Je ne comprendrais pas, par contre, qu’on ne se pose pas davantage de questions. La révolte a bien eu lieu, mais pas celle que l’on croit. De manière insidieuse, sous le couvert de la démocratie et des droits de l’homme, ce sont les élites qui se sont révoltées. Depuis quand le peuple a-t-il le droit d’emmerder ceux qui font la loi ? Alors on verrouille le système avec les 500 signatures publiques, le temps de parole basé sur les sondages, la fin de la pluralité des médias qu’on tue en les rachetant. On fait courir les gens, on abolit les différences en faisant croire que c’est ça la liberté. On accélère le temps, on ne laisse pas les consommateurs être distraits durant leurs moments de distraction. Il ne faudrait pas qu’ils aient le temps de réfléchir sur leur vie, sur les 80 ans qu’ils ont à passer sur cette terre, on leur promet donc un peu de rab. On tente de leur faire oublier qu’ils sont de moins en moins à produire quelque chose d’utile de leurs mains en leur mettant de nouvelles causes à défendre devant les yeux, prêtes à consommer ; on leur donne la notice sur Instagram.

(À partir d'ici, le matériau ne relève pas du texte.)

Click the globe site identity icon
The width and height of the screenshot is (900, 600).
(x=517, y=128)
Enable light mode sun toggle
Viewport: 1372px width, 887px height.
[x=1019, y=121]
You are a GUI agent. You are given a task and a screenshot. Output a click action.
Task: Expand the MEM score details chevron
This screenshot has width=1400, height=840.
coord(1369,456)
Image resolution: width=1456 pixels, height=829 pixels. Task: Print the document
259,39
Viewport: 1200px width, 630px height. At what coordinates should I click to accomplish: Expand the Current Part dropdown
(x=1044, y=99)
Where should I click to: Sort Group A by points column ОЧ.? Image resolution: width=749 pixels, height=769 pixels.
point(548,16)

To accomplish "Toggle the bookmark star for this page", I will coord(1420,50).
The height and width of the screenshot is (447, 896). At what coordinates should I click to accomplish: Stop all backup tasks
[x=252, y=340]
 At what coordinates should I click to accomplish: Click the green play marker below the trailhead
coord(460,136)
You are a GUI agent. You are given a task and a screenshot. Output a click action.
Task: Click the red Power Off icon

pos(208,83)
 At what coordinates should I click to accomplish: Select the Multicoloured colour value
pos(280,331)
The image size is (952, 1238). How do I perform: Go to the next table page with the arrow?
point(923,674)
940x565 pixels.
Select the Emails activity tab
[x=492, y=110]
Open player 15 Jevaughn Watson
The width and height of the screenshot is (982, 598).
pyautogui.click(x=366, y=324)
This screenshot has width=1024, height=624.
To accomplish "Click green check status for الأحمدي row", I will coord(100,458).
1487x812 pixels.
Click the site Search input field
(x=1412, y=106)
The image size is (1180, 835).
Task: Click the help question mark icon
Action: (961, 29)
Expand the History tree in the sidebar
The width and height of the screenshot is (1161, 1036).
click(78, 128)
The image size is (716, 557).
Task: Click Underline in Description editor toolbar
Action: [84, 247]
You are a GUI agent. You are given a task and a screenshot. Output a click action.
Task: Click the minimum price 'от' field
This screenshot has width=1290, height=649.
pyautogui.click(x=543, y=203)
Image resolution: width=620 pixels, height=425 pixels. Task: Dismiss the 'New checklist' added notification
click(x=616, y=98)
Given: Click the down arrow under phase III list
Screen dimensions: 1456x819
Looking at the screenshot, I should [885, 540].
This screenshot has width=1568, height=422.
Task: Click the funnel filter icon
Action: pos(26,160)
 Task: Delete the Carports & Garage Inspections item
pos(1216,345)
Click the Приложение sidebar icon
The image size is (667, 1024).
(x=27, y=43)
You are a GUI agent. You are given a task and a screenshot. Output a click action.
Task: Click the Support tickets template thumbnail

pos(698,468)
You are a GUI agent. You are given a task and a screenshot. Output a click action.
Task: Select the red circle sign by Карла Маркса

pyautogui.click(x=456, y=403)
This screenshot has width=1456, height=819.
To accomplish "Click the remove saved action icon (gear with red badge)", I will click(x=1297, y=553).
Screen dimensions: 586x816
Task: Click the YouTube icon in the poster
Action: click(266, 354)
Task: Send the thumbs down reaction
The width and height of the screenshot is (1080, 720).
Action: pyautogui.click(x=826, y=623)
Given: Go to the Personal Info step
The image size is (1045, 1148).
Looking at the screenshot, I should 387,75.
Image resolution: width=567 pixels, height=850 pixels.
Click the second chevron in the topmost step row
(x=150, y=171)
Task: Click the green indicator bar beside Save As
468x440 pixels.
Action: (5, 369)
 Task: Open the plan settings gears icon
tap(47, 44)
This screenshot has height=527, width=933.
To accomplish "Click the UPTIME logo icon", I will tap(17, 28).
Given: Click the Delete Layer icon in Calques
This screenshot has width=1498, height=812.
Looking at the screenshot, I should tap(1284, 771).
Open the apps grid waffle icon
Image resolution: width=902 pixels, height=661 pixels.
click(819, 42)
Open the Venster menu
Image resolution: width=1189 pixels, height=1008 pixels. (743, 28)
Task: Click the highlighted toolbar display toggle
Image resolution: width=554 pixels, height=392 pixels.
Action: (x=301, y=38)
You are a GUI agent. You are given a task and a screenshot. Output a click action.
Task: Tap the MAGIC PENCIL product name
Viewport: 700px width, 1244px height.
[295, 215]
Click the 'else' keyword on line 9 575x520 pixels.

Je comprends. Je comprends qu’on ait justement envie d’en profiter que ces 80 ans passés sur Terre. On bouffe la vie. On bouffe la Vie. On mange la Terre. L’indigestion passera avec l’aide de la science. On s’éloigne de l’élection présidentielle, me direz-vous. Tant mieux, c’est le but. S’en éloigner c’est se rapprocher de l’essentiel. Je comprends qu’il est difficile de remettre en cause le fonctionnement d’un système dont on nous rabâche les bienfaits et la sécurité toute la journée. Sauf que le réel crie le contraire. Je comprends qu’on veuille voter (une fois de plus) pour le moins pire, mais c’est déjà voter pour le pire. Voter, aujourd’hui, c’est les conforter dans leur impunité, faire table rase de leurs mauvaises actions, transférer leur irresponsabilité sur notre propre culpabilité. Je comprends qu’on ressente le besoin d’avoir des représentants qu’on a l’impression d’investir d’une mission, sauf que cela revient à cautionner leurs trahisons et à cautionner ce système qui n’est démocratique que par incantation, ce pouvoir qui choisit ses membres mais aussi ses ennemis. Des alternatives existent, aujourd’hui repoussées par un bras que l’on s’apprête à renforcer en votant. Voter, dans la situation actuelle, c’est ôter tout espoir à ces alternatives. Pour qu’elles voient un jour la lumière, il faudra que le système vacille. L’abstention que je prône aujourd’hui n’est donc absolument pas une solution, mais plutôt une petite étincelle d’espoir qui ne demande qu’à s’embraser.